Written request A: Lay out the rows that follow the load-shedding text as a Markdown table with the columns Line and Content, one row number and one line per table row, skipping blank lines. Leave the pictures out.

=== Reading passage ===

Load drop check (allow):

Check whether the current request should be discarded. The discarded service side needs to directly interrupt the request protection service, which also means that the load shedding takes effect and enters the cooling period. If it is released, return promise and wait for the business side to execute the callback function to perform indicator statistics.

// Load reduction inspection
func (as *adaptiveShedder) Allow() (Promise, error) {
    // Check whether the request is discarded
    if as.shouldDrop() {
        // Set drop time
        as.dropTime.Set(timex.Now())
        // Recently drop ped
        as.droppedRecently.Set(true)
        // Return overload
        return nil, ErrServiceOverloaded
    }
    // Number of requests being processed plus 1
    as.addFlying(1)
    // Here, a new promise object is returned for each allowed request
    // promise holds the unload pointer object internally
    return &promise{
        start:   timex.Now(),
        shedder: as,
    }, nil
}

Check if shouldDrop() should be discarded:

// Should the request be discarded
func (as *adaptiveShedder) shouldDrop() bool {
    // The current cpu load exceeds the threshold
    // The service is in a cooling down period and should continue to check the load and try to discard the request
    if as.systemOverloaded() || as.stillHot() {
        // Check whether the concurrency being processed exceeds the maximum number of concurrencies that can currently be hosted
        // If exceeded, the request is discarded
        if as.highThru() {
            flying := atomic.LoadInt64(&as.flying)
            as.avgFlyingLock.Lock()
            avgFlying := as.avgFlying
            as.avgFlyingLock.Unlock()

=== Source material ===

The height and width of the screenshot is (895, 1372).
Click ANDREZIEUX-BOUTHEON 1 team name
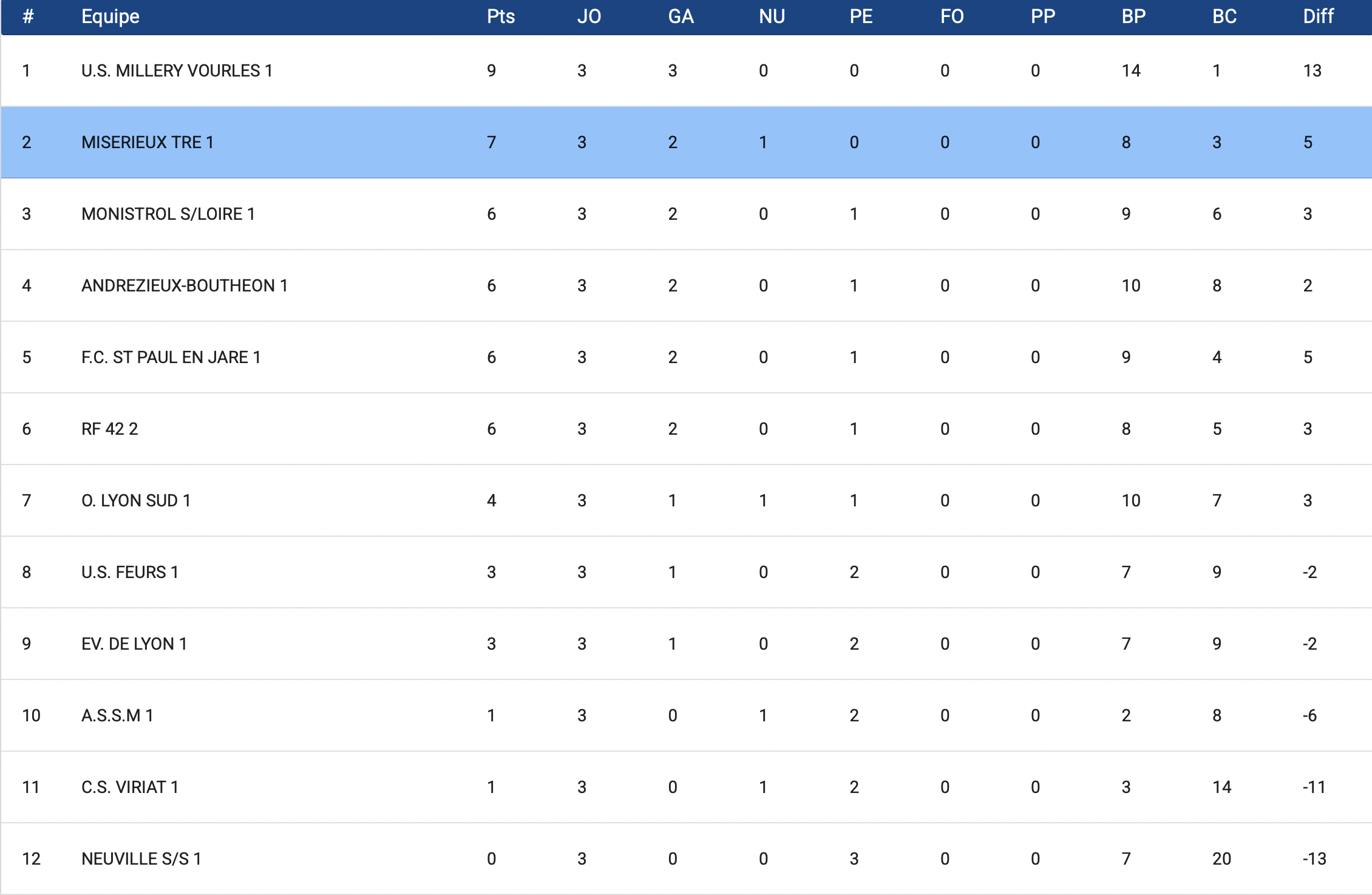(x=185, y=286)

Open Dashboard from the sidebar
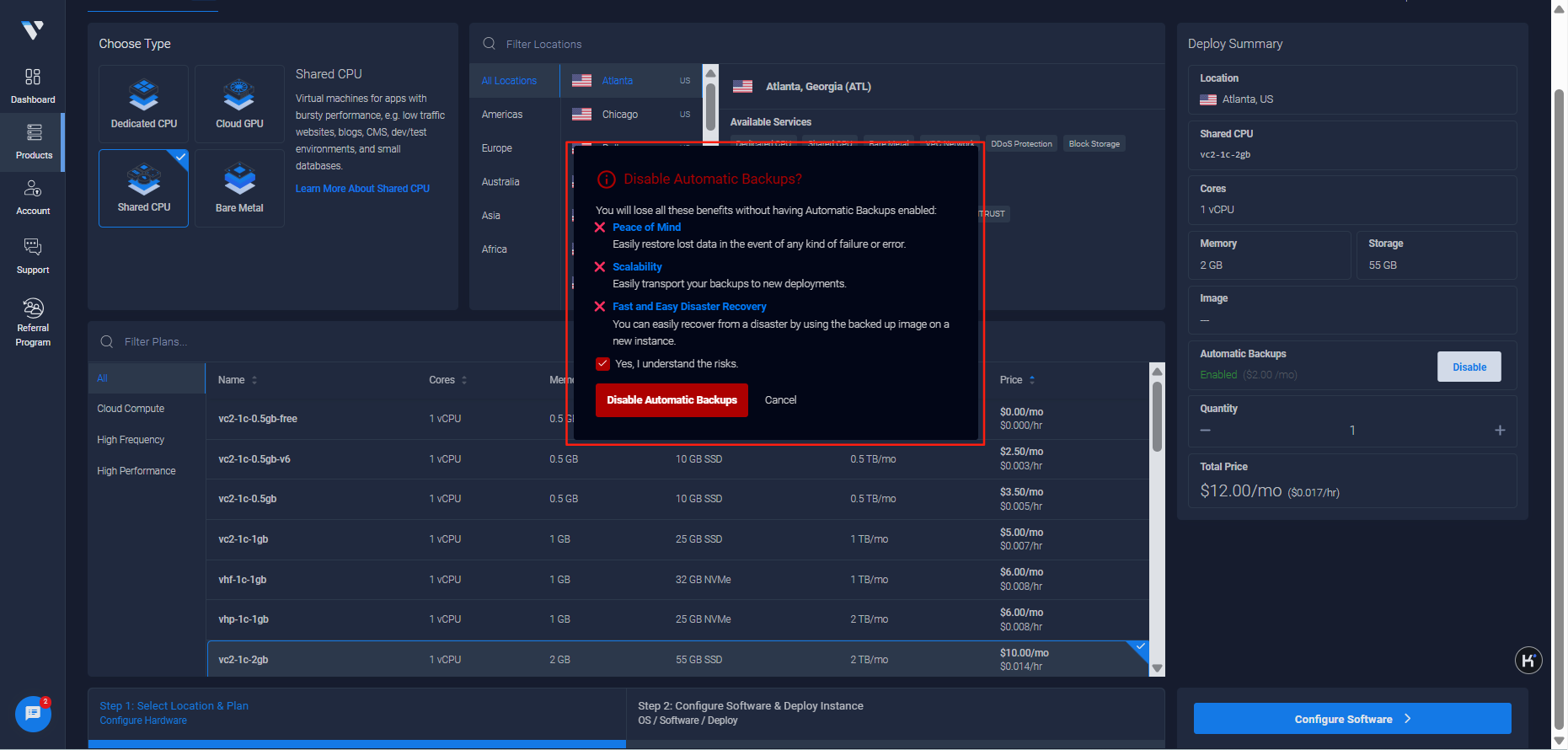[33, 86]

===

Written request B: Repeat everything in the load-shedding text from "Check if shouldDrop()" down to "as.avgFlyingLock.Lock()".

Final result A:
| Line | Content |
|---|---|
| 1 | The height and width of the screenshot is (895, 1372). |
| 2 | Click ANDREZIEUX-BOUTHEON 1 team name |
| 3 | (x=185, y=286) |
| 4 | Open Dashboard from the sidebar |
| 5 | [33, 86] |

Final result B:
Check if shouldDrop() should be discarded:

// Should the request be discarded
func (as *adaptiveShedder) shouldDrop() bool {
    // The current cpu load exceeds the threshold
    // The service is in a cooling down period and should continue to check the load and try to discard the request
    if as.systemOverloaded() || as.stillHot() {
        // Check whether the concurrency being processed exceeds the maximum number of concurrencies that can currently be hosted
        // If exceeded, the request is discarded
        if as.highThru() {
            flying := atomic.LoadInt64(&as.flying)
            as.avgFlyingLock.Lock()